About this time, Ruby began complaining about her feet aching. So naturally, we began the two-hour walk from the Louvre, up the Champs Elysee, to the Arc de Triomphe. I stuffed her mouth with a sugar and butter crepe a quarter of the way there to keep her happy and quiet. A kindly elevator operator took pity on Ruby’s “mal pied” (“bad feet”; it was the best I could do in French), and whisked us to the top. The view was incredible: Eiffel Tower sparkling, the Champs Elysee aglow, the other streets radiating out like a star. Amazing. Well worth the blisters.
Just wish we had a camera.
After two days of rushing madly through the museums of Paris, Ruby elected to enjoy a slower pace today. We started with a cruise along the Seine on an open-air boat. Really, Paris is one of the most beautiful cities I’ve ever been in. Every little podunk bridge on the river is decorated with fabulous sculpture; every apartment building has blooming plants on the balcony; every Parisian you pass looks better than you.
The cruise was nice. We had a little audio guide that told about the passing sights; better than that, we listened in as the American family in front of us enjoyed a tour with a private guide.
Then came crepe No. 8. Ruby wanted one for lunch and I said, fine, so long as it’s not a dessert crepe. She chose a plain one, and I forced her to have something that looked like whole wheat batter. Then the crepe-maker said, “Really, are you sure you don’t want sugar with that?” Ruby looked at me with big eyes, and the crepe-maker looked at me like I was a crepe Nazi, and I gave in.

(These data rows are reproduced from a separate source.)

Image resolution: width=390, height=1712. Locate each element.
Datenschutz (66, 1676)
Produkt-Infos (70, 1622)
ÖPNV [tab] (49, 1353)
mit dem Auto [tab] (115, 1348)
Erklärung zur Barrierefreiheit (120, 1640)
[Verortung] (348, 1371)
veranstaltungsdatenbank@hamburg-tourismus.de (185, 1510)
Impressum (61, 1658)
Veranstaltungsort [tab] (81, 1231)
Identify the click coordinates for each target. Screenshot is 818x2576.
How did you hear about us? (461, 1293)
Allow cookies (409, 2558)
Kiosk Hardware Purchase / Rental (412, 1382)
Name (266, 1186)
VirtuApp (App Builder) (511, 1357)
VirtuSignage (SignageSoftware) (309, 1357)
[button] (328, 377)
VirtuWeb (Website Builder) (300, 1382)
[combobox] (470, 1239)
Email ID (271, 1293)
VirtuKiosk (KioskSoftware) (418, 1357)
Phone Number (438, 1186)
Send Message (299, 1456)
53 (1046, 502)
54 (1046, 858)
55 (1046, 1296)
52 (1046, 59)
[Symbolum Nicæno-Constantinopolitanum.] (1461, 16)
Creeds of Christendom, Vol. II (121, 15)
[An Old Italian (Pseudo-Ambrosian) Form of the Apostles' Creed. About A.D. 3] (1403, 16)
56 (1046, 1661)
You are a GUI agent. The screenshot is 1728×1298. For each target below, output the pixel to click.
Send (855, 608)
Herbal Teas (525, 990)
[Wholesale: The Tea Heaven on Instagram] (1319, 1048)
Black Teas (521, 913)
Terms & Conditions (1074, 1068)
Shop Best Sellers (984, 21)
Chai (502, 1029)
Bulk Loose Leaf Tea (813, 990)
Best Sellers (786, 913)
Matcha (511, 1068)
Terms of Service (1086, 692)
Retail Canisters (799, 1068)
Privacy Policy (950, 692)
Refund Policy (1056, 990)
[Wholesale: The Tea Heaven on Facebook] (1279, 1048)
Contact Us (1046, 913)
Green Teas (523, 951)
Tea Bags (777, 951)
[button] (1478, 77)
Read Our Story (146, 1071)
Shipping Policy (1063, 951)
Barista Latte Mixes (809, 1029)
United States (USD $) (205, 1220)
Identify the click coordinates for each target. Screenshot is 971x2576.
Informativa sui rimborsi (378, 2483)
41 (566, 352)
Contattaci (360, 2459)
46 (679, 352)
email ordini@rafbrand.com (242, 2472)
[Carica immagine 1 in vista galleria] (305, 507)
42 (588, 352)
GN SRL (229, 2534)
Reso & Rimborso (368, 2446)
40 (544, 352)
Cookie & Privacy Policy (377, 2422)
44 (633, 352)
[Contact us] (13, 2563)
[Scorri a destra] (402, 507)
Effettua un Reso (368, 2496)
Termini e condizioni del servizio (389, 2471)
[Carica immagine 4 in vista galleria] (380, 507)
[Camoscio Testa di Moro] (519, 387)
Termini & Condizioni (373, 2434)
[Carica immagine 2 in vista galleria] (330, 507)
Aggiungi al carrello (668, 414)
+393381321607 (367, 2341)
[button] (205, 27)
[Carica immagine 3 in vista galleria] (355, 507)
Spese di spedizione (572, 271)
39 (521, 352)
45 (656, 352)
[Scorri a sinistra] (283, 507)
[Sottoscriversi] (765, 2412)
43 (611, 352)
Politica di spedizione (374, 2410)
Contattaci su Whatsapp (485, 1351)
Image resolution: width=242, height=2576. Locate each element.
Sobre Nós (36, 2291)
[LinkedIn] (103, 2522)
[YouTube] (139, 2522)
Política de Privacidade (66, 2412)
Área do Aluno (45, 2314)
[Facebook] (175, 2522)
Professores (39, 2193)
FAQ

We explored the Jardin des Plantes, which has the oldest tree in Paris (can that be right?), a cedar from Lebanon planted from a seed carried over by an Englishman about 300 years ago. It’s also the home of the Museum of Natural History, which has this column of stuffed animals trekking through the center of the exhibit. It was pretty cool to see the animals up close, but sad to think about the circumstances that landed baby hippos, giraffes, elephants and their parents in the taxidermist’s office.
Right around the corner was the largest mosque in Paris. We wandered around and tried to peek in at the beautiful mosaics, but I was afraid we women-folk would get shooed away. Rick Steves recommended a Moroccan restaurant right there. We went in and drank mint tea and shared a pastry with the birds that flew freely in and out of the dining room. Outside, people sucked on brightly colored hookah pipes – not a good anti-smoking advertisement. Ruby thought it looked cool.
After a budget meal of Chinese takeout, we’re turning in early tonight.